Archive for February, 2007

The Post Office, Leicester

February 12, 2007

Off to the Post Office in Leicester as this is the nearest P.O. to me that issues International Driver’s Permits on the spot. I needed the permit straight away as it looks like I’ll be driving a motorbike while in the Congo. Although don’t tell my insurance company.

It was quite a long queue. And rather rowdy too, with much talking and laughing within the ranks. I had not been standing in the queue for a couple of minutes when a lady shot past on my right and planted a kiss on the cheek of a gentleman three persons ahead.

That’s her above. The fuzzy beige shape with buttons up the back of her legs.

She was very pleased to see the gentleman and was quite flirtatious. She often touched his arm and even placed her hand on his chest, twice. She clearly thought him a good catch, even though in his right hand he carried a McDonalds Happy Meal.

That’s him there, with his dreads in a ponytail.

It was at this point when the two ladies behind me, who were strangers to each other, started commenting on whether the Lady in Beige intended to keep her appropriated place in the queue. If it was not for her lascivious behaviour I’m sure that they would not have tutted quite so loudly, but tut they did. And I’m rather certain that the Lady in Beige heard one of their tuts, with her chosen response being to merely run her fingers through her full bodied head of hair. The vixen.
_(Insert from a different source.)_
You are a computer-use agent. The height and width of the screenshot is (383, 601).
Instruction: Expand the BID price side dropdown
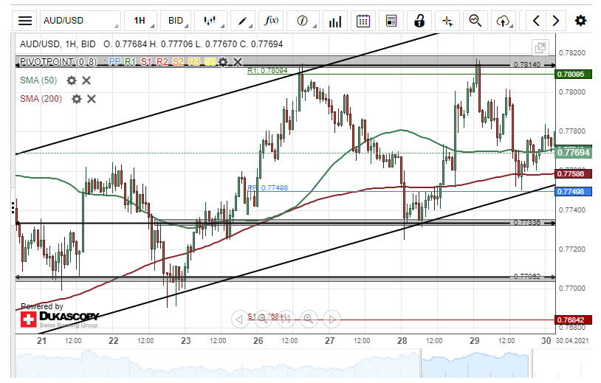180,21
I actually didn’t mind so much, and rather enjoyed her show. She was very good at it and, although she was neither posh nor a market stall holder, she said Darling quite a lot, especially to the gentleman in front who she occasionally banged into with her bag. I am sorry Darling.

As we made our way around the barriers, and approached the front of the queue, yet another lady passed me on my right, but this time with a small boy in tow who was also carrying a McDonalds Happy Meal. She was delighted to see the Lady in Beige, and the Lady in Beige also showed delight but stepped away from the man with the Happy Meal.

That’s the edges of Lady number 2 and small child, to the right of the picture.

Cashier number 4 please, Cashier number 6 please, and the group were soon at the front of the queue. The Lady in Beige skilfully turned her back to the counters so that she could chat to the couple and also be at the front of the group, and once Cashier number 7 please was announced she was Lovely to see you Darling, and you Darling, and made her way to the counter.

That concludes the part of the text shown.